Alun Michael, the "minister for the horse" at the Department for the Environment, Farming and Rural Affairs, said it would establish a database "which would be to the advantage of the horse industry in the event of horse diseases becoming a problem in this country". Asked in the Commons to identify what disease he had in mind, he failed to offer an example.
Some in the industry say there are spin-off advantages, such as allowing potential buyers to check whether an animal has been stolen and discovering how many horses and ponies there are in the country. But the principle reason is set out on Defra's own website: "It will satisfy the European Commission that the UK has a viable method of identifying horses that have been treated with medicines that must not be administered to food producing animals."
Since only a few thousand horses are slaughtered in this country and exported to Europe for food, why not limit the requirement to them? Why do a million owners have to go through this rigmarole because other countries have a taste for horsemeat?
Mr Gray -- who is tabling two Commons motions today opposed to the regulations -- says the Government intends to remove a long-standing prohibition on exporting live horses other than high-value racehorses or stud animals. Combined with the passport, he suspects many more British horses will now be sold abroad for food, which is anathema to a country that is home to one quarter of all the horses in the EU.
There is a wider issue here about how we are governed and the cavalier use of legislation. This measure was brought in by way of a Statutory Instrument and was already law before MPs even had a chance to pass judgment. Moreover, the drafting was found to be seriously defective by a parliamentary monitoring committee, something the Government acknowledged.
In addition, the regulations covered only tame animals and therefore did not include thousands of semi-wild ponies on the West Country moors and in the New Forest for which separate arrangements have been made.

_Dataset extract_
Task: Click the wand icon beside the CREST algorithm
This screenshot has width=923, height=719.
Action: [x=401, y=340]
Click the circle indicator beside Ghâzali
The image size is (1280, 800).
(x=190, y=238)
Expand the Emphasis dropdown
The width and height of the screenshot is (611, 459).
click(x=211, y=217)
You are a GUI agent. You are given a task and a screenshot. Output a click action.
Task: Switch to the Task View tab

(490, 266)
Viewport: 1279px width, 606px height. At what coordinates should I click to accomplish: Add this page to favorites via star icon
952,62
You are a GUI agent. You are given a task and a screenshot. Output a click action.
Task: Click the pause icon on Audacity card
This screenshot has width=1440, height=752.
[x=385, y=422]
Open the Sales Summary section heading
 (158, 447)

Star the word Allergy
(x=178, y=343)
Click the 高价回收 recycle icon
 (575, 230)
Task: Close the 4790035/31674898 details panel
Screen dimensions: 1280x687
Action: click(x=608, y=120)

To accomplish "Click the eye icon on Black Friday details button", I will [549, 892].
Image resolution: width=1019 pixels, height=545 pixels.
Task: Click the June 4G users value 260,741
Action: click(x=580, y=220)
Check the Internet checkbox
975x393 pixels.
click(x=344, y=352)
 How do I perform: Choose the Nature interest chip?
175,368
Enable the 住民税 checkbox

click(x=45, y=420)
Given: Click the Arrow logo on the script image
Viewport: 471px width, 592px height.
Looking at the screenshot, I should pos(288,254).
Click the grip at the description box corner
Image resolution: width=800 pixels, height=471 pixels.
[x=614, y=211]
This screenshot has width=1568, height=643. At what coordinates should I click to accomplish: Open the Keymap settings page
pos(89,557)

_The task_
Copy out the horse passport passage above word for word, from its first sentence to its last.

_Expected answer_
Alun Michael, the "minister for the horse" at the Department for the Environment, Farming and Rural Affairs, said it would establish a database "which would be to the advantage of the horse industry in the event of horse diseases becoming a problem in this country". Asked in the Commons to identify what disease he had in mind, he failed to offer an example.
Some in the industry say there are spin-off advantages, such as allowing potential buyers to check whether an animal has been stolen and discovering how many horses and ponies there are in the country. But the principle reason is set out on Defra's own website: "It will satisfy the European Commission that the UK has a viable method of identifying horses that have been treated with medicines that must not be administered to food producing animals."
Since only a few thousand horses are slaughtered in this country and exported to Europe for food, why not limit the requirement to them? Why do a million owners have to go through this rigmarole because other countries have a taste for horsemeat?
Mr Gray -- who is tabling two Commons motions today opposed to the regulations -- says the Government intends to remove a long-standing prohibition on exporting live horses other than high-value racehorses or stud animals. Combined with the passport, he suspects many more British horses will now be sold abroad for food, which is anathema to a country that is home to one quarter of all the horses in the EU.
There is a wider issue here about how we are governed and the cavalier use of legislation. This measure was brought in by way of a Statutory Instrument and was already law before MPs even had a chance to pass judgment. Moreover, the drafting was found to be seriously defective by a parliamentary monitoring committee, something the Government acknowledged.
In addition, the regulations covered only tame animals and therefore did not include thousands of semi-wild ponies on the West Country moors and in the New Forest for which separate arrangements have been made.